Nowadays a lot of users use some kind of adblocker, personally, I use uBlock origin.
It this just for ads right?
Well, no, most adblocker also blocks tracking events including the most famous tracking system which is the dead-simple to setup and goto tool for most companies google analytics
How does a blocker work?
Being a browser extension, a blocker sits between the internet and the browser, this can stop requests from a website you are navigating to another URL matching, for example, the domains from a blacklist.
This look familiar?
What is the problem
The obvious problem is that visits statistics such as numbers of pageview for an article or most used devices will no longer match the reality, given it only shows devices that don't have an adblocker, and based on your audience it can be a huge part, if not the most part.

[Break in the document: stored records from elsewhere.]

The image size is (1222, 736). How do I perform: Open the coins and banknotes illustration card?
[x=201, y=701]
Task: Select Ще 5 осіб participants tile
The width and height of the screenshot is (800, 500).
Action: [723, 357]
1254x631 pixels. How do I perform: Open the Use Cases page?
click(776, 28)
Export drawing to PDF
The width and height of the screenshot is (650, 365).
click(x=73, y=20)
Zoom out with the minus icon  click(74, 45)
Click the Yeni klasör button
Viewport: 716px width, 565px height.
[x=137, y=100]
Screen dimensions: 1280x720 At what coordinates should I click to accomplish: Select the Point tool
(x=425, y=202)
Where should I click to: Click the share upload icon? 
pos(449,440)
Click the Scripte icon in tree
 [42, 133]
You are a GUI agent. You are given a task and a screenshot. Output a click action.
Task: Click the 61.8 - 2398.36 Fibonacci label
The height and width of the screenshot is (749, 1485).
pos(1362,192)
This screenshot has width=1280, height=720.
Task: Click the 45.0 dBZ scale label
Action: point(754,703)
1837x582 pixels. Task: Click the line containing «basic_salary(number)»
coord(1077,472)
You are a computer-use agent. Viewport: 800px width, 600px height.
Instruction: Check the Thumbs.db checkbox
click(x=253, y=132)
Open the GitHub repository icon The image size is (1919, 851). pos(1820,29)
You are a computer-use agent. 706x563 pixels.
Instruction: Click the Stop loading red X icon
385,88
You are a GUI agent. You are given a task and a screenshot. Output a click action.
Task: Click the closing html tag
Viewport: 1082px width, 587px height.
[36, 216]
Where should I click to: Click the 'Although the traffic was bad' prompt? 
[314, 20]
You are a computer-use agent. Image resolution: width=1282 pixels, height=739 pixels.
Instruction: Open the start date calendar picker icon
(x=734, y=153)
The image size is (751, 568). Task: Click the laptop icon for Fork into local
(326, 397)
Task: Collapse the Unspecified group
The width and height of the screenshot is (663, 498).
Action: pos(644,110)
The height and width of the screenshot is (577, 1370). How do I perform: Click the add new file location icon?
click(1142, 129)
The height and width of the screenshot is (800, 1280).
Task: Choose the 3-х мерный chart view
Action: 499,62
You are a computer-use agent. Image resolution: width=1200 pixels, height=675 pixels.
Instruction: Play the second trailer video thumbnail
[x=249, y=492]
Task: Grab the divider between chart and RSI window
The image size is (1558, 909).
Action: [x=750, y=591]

Having data you cannot trust or make decisions upon is just useless data.
all I want for my personal projects is to know the visit count divided by page and the origin of the visit (slack, twitter, google, etc), from which country the visitor is requesting the page is a nice to have but not required.
Solution
Use something else, something that is not in a blacklist
First Try
(This works and I'm using it now, it was my fault for not making it work in the end, details later)
Suggested by a friend of mine on twitter, I tried to use simpleanalytics.io which offer an HTML script tag to insert in your pages and a dashboard to see the requests, it shows device type, country, origin.
Enough for my case!
The pricing is very good 9 dollars per month with unlimited websites, so I could use it for all my domains which is great.
Unfortunately, I tried it and my adblocker blocked it.
Well, it' a tracking service, no wonder it eventually entered in the huge blacklist.
Second Try
So I went ahead and built my poor-man-edition visit counter in go on aws-lambda using dynamodb that uses a great feature of lambdas being server by api-gateway receives the headers from CloudFront which have some amazing information inside
here the repo of the visit tracker go-visits-cloudfront
It works, have no frontend not dashboard at the moment but It's surprisingly useful for a 2-hour Saturday project built in a bar.
Third try
In the meantime, the twitter thread continued and the author of simpleanalytics.io step-by, to add a much-appreciated information
Adriaan van Rossum@adriaanvrossum@kandros5591 @siscia_ @Cloudflare @SimpleAnalytic We have a feature called subdomain adblocker bypass, you just link a CNAME to our server and you're done. We setup SSL and do the rest. Bye bye adblockers ;-)12:54 PM - 04 May 2019
adding a cname redirect from one of your subdomains to simpleanalytics' api we can bypass the adblocker, given the fact that simpleanalitycs is based on privacy and "being a good internet citizen" at its core, I have no problem doing that.
The solution is as simple as it is smart.
what about SSL?
In case you wonder how it works with https, you set the subdomain you choose into the simpleanalytics dashboard and it does SSL certificates magic to enable secure data communication for you. Using domains from different registars (Godaddy, Google, Amazon Route 53, Zeit, Netlify via their domain servers) I had to do nothing else.
What about single page applications and gatsby?
For SPA it just works, for details there is a page in their documentation doc.
For Gatsby I just had to add the script to the page "the gatsby way" using the SSR api
Here's how
Conclusion
I moved different sites to use simpleanalytics.io because the pricing is small enough that it's worth buying it instead of maintaining an in-house solution even if very small, which means the greater experience for my visitors, greater experience for me because I can now have meaningful data to make decisions upon to create more content.